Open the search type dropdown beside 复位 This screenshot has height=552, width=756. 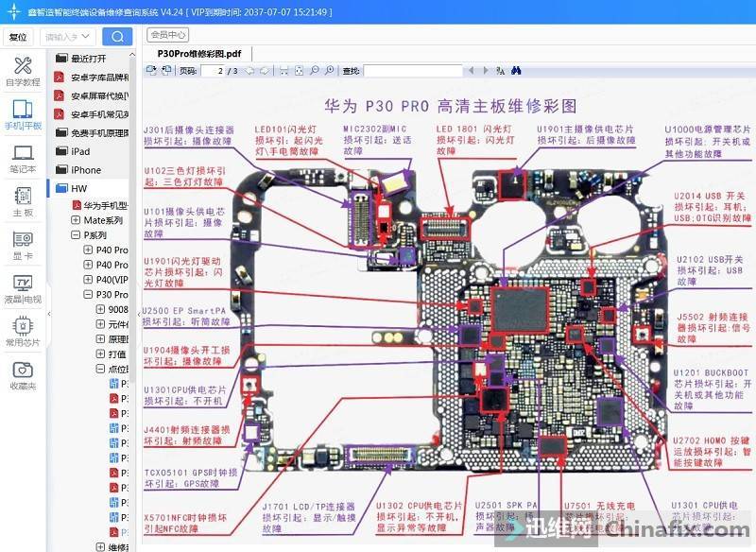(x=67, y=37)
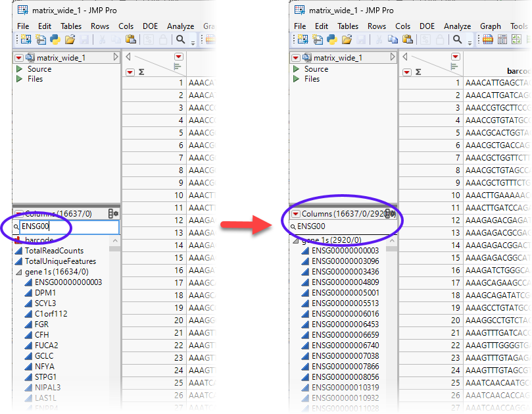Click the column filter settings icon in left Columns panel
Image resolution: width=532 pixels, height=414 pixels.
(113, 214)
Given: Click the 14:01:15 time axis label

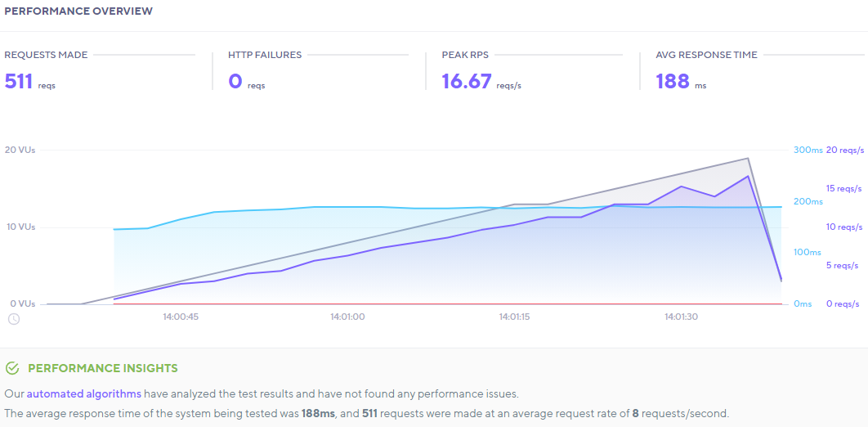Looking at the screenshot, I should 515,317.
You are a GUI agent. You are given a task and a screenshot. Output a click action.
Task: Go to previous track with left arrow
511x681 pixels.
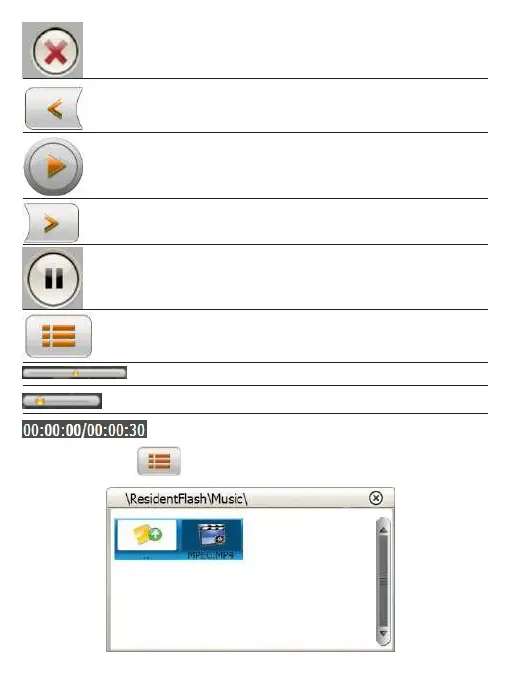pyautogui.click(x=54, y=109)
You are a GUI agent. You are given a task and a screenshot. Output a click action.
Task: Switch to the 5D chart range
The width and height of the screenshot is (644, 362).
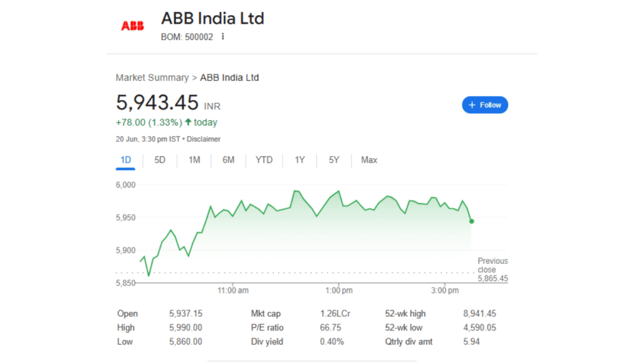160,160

=====

Exercise aim ->
Only the lines between the one with "Task: Go to previous track with left arrow" and the one with "Task: Switch to the 5D chart range", those two included, get copied from the material above. Keep it exact and free of pictures.

Answer section ->
Task: Go to previous track with left arrow
511x681 pixels.
pyautogui.click(x=54, y=109)
You are a GUI agent. You are given a task and a screenshot. Output a click action.
Task: Switch to the 5D chart range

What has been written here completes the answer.